Any flag accepted by vllm serve can be set under vllm_serve_kwargs. See the official vLLM serve reference for the full list.

`vllm_serve_env_vars`

Environment variables set in the vLLM process. VLLM_RAY_DP_PACK_STRATEGY is mandatory:

1 vllm_serve_env_vars:
2   VLLM_RAY_DP_PACK_STRATEGY: strict

See Multi-node deployments for what strict and span mean.

Multi-node deployments

LocalVLLMModel uses Ray to place vLLM workers across nodes. The VLLM_RAY_DP_PACK_STRATEGY environment variable controls how worker groups are packed:

strict: each data-parallel replica must fit on a single node (tensor_parallel_size * pipeline_parallel_size ≤ GPUs per node). Use for single-node setups or when running multiple replicas, each constrained to one node.
span: a single model instance may span multiple nodes. Use when tensor_parallel_size * pipeline_parallel_size exceeds the GPU count of one node. When span is set, data_parallel_size_local is automatically unset.

Sample topologies

1 node, 1 instance (TP=8). The default for the shipped configs:

$ config_paths="responses_api_models/local_vllm_model/configs/openai/gpt-oss-20b-reasoning-high.yaml"
$ ng_run "+config_paths=[${config_paths}]"

1 node, 1 instance (DP=2, TP=4). Split one node into two data-parallel replicas:

$ config_paths="responses_api_models/local_vllm_model/configs/openai/gpt-oss-20b-reasoning-high.yaml"
$ ng_run "+config_paths=[${config_paths}]" \
>     ++gpt-oss-20b-reasoning-high.responses_api_models.local_vllm_model.vllm_serve_kwargs.data_parallel_size=2 \
>     ++gpt-oss-20b-reasoning-high.responses_api_models.local_vllm_model.vllm_serve_kwargs.tensor_parallel_size=4

1 node, 2 instances (TP=4 each). Chain two model configs into one run; each gets half the node:

$ config_paths="responses_api_models/local_vllm_model/configs/openai/gpt-oss-20b-reasoning-high.yaml,\
> responses_api_models/local_vllm_model/configs/openai/gpt-oss-120b-reasoning-high.yaml"
$ ng_run "+config_paths=[${config_paths}]" \
>     ++gpt-oss-20b-reasoning-high.responses_api_models.local_vllm_model.vllm_serve_kwargs.tensor_parallel_size=4 \
>     ++gpt-oss-120b-reasoning-high.responses_api_models.local_vllm_model.vllm_serve_kwargs.tensor_parallel_size=4

2 nodes, 2 instances (TP=8 each). With strict packing, each replica stays on its own node:

$ config_paths="responses_api_models/local_vllm_model/configs/openai/gpt-oss-20b-reasoning-high.yaml,\
> responses_api_models/local_vllm_model/configs/openai/gpt-oss-120b-reasoning-high.yaml"
$ ng_run "+config_paths=[${config_paths}]"

Inherited features

The following capabilities work the same as in VLLMModel. See VLLMModel configuration reference for details.

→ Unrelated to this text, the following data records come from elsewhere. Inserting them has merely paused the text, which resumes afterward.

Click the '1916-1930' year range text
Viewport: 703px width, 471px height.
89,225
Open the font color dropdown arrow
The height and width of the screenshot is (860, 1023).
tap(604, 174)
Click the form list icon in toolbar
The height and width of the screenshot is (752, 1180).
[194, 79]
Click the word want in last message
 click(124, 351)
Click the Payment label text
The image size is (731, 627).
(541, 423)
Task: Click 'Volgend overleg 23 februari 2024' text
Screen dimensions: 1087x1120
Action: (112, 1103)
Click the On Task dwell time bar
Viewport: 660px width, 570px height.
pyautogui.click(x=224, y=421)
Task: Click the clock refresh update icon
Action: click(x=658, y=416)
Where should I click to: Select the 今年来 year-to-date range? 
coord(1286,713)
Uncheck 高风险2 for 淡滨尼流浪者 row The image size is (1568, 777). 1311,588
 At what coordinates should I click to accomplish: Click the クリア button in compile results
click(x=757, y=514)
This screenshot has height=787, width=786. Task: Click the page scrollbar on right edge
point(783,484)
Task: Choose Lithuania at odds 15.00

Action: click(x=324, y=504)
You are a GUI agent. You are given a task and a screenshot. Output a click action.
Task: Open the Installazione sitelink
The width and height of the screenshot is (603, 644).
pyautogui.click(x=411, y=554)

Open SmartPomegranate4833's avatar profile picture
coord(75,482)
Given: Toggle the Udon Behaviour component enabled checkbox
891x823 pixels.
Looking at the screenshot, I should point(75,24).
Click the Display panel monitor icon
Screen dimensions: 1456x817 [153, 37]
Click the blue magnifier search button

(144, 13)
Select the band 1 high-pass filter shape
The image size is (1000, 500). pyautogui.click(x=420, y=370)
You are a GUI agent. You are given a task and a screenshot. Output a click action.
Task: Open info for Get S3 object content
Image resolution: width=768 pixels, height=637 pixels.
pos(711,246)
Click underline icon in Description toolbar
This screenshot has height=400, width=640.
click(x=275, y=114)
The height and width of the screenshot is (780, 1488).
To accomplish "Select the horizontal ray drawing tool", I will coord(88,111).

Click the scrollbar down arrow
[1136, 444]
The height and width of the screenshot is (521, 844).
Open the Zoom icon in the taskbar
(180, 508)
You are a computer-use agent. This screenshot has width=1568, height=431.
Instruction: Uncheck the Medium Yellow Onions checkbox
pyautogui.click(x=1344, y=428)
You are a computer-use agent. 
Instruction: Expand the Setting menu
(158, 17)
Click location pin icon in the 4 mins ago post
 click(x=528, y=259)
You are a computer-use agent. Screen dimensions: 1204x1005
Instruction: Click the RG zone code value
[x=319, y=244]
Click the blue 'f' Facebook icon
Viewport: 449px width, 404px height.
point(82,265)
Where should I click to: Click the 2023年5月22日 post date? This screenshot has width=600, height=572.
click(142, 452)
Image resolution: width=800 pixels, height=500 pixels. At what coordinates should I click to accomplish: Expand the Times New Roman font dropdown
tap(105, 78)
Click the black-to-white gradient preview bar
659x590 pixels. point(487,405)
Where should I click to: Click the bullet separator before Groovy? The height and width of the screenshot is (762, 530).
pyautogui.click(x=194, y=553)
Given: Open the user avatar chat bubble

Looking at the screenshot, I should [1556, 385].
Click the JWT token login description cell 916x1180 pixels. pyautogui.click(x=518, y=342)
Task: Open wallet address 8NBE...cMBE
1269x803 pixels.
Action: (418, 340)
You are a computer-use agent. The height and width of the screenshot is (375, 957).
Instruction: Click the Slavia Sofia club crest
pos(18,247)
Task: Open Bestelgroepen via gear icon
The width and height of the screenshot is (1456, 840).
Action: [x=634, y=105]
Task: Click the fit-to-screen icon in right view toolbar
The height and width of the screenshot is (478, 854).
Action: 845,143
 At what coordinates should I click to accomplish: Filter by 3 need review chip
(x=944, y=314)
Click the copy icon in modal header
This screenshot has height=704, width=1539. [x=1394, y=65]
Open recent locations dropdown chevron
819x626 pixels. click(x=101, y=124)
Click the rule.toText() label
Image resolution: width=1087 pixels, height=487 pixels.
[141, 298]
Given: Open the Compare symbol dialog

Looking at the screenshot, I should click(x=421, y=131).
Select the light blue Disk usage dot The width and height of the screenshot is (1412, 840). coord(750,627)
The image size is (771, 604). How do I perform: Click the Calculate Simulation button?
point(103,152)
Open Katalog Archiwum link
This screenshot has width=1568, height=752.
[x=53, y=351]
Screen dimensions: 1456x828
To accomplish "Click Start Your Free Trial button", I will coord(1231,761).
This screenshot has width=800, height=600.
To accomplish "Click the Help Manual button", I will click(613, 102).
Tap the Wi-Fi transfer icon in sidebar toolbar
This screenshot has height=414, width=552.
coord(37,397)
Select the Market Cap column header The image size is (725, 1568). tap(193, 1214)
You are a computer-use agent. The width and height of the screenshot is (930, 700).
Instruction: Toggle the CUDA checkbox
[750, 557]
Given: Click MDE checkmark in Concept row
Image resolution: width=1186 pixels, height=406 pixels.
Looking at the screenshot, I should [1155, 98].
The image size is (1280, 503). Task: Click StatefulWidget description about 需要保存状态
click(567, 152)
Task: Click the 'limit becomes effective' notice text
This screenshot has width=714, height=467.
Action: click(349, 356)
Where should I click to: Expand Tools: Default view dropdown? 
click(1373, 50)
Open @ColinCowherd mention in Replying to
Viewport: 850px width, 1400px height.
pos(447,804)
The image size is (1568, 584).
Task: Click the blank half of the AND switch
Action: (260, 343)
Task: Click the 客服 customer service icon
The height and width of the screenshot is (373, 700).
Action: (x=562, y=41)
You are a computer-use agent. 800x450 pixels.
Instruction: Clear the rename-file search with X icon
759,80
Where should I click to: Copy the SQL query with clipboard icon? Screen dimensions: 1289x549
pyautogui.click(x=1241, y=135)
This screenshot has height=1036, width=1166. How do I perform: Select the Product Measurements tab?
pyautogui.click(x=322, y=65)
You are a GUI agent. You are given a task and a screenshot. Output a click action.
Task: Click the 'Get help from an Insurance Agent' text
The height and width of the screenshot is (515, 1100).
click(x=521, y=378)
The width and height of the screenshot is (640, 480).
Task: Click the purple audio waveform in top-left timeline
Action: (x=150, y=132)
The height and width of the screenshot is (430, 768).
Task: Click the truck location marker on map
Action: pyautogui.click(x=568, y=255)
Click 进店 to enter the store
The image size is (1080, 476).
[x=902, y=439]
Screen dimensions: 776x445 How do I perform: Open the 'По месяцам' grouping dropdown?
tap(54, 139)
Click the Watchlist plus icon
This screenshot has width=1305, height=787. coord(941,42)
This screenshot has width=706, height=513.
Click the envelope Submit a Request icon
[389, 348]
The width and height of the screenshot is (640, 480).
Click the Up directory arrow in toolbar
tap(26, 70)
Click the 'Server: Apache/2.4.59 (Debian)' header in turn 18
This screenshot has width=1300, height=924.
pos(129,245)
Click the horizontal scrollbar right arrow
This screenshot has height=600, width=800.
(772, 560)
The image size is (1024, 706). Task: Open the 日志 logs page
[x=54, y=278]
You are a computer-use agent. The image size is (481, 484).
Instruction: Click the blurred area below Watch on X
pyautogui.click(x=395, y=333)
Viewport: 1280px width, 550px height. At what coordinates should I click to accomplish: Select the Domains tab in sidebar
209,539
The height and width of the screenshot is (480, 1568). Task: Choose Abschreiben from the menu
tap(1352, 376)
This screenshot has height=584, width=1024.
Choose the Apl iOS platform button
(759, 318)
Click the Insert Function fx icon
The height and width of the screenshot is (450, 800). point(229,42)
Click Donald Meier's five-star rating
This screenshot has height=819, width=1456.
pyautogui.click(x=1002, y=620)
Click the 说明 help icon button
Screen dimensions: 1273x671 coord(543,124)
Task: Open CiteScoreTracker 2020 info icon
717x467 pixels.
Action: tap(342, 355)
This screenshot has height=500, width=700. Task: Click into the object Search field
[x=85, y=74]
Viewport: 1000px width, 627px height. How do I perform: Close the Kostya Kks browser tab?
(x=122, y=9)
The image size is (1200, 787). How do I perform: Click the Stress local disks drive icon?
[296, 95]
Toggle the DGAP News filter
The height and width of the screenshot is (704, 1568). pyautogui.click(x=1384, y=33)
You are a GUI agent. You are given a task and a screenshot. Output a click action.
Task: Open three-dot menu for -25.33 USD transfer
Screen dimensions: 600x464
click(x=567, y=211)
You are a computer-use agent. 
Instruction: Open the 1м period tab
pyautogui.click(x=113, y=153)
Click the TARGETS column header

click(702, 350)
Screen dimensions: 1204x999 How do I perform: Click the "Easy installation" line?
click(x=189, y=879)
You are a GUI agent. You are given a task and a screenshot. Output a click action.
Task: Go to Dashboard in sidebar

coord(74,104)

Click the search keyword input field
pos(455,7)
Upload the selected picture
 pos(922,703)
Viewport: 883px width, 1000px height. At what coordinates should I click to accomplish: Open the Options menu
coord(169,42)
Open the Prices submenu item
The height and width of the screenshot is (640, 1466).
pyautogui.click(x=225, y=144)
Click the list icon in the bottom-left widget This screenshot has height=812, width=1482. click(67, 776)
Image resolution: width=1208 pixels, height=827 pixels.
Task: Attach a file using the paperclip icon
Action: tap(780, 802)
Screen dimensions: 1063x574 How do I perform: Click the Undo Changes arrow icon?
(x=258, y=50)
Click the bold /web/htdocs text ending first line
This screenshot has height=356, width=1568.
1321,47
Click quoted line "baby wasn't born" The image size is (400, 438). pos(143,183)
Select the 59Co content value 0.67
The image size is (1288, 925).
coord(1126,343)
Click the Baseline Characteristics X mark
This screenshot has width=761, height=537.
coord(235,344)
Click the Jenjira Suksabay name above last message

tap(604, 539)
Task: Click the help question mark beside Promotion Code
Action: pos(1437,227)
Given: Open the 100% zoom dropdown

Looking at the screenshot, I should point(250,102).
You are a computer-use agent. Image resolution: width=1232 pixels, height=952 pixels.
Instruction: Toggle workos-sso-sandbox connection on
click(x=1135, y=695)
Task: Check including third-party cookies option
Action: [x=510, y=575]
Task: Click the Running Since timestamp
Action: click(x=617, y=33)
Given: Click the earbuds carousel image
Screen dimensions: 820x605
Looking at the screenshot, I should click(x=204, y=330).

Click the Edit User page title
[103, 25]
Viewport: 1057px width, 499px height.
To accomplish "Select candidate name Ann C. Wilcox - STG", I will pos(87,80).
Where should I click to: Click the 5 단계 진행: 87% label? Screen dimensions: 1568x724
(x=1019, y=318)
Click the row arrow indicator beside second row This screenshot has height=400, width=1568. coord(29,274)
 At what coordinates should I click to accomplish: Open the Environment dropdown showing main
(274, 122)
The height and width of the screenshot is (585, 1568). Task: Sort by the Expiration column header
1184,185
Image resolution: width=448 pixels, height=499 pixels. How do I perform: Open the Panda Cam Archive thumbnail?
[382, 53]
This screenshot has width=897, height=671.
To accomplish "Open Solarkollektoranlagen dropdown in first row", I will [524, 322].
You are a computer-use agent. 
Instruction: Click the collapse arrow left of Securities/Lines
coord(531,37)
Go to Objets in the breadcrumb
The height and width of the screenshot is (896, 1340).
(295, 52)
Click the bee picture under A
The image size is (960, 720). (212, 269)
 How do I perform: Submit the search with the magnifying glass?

chat_template_kwargs: override chat template behavior per model.
extra_body: pass vLLM-specific request parameters (for example, guided_json, reasoning.effort).
return_token_id_information: enable for training workflows that need prompt_token_ids, generation_token_ids, and generation_log_probs.

Multi-endpoint replicas (the base_url: list[str] pattern used with VLLMModel) do not apply to LocalVLLMModel: each LocalVLLMModel instance manages exactly one vLLM engine. To run multiple replicas, define each as a separate server instance in your config (chain configs in config_paths, or define multiple top-level keys in a single YAML).